If she gives a talk at a church the collection is not taken up by the ushers, it is Sister Veronica standing at the door with a basket.
True to their charism, the Little Sisters of the Poor, who still wear a traditional habit, do not have endowments for their facilities. It is touch and go, relying on the Providence of God, and what comes in goes out.
In an era of steep declines in religious vocations, especially for women religious, the Little Sisters of the Poor are relatively stable as an international congregation. Sister Veronica believes this may well be attributed to the fact that they have changed with the times. If she were alive today, St. Jeanne Jugan would feel perfectly at home at aptly named Holy Family Home.
And Holy Family isn’t just a name — the residents really do bond and care for one another. For example Mary Lou, who feels very content and secure, worries that “some residents in the second floor apartments are not sure what to do in a fire drill.”

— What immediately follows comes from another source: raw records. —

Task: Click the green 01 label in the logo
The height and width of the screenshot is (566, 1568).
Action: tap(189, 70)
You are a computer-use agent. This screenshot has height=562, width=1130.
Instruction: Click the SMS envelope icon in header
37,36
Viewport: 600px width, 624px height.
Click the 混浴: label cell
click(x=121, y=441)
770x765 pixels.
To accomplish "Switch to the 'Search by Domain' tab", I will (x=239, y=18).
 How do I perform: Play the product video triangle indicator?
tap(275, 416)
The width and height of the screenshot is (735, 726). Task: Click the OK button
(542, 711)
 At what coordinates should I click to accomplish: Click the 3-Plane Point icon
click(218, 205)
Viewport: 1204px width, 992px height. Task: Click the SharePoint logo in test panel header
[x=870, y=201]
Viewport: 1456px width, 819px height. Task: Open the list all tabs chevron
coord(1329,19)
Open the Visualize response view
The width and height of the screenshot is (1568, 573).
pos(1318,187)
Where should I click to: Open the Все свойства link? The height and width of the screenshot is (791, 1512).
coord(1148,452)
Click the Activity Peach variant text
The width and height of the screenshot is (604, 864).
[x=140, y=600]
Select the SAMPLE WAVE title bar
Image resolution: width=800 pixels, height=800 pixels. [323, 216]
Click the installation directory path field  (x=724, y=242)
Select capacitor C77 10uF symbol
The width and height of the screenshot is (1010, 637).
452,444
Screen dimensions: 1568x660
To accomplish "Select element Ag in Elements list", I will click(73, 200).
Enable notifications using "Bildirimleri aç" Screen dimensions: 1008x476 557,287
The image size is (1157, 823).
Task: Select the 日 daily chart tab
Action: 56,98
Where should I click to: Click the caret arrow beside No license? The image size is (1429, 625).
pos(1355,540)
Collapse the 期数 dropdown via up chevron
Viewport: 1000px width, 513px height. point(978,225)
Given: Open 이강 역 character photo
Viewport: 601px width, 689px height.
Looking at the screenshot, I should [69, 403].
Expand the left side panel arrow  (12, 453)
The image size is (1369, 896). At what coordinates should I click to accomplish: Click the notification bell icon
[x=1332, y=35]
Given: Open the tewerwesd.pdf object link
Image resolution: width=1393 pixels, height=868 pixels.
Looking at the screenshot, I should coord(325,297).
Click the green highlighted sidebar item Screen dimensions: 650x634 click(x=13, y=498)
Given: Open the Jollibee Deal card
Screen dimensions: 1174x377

Sister Mary, one of St. Jeanne’s youngest spiritual daughters at Holy Family Home, believes “the charism of St. Jeanne Jugan is very alive and continues to grow.” For herself, once she entered the congregation, she never doubted her vocation. “I am sure this is what God wants,” she said.
That’s pretty much the same sentiment of Sister Marie, who is as old as any of the residents, and she finds reward in “the graces God has given me as a Little Sister of the Poor.”
No matter if the residents have a different faith or no faith, the sisters see them all as children of God.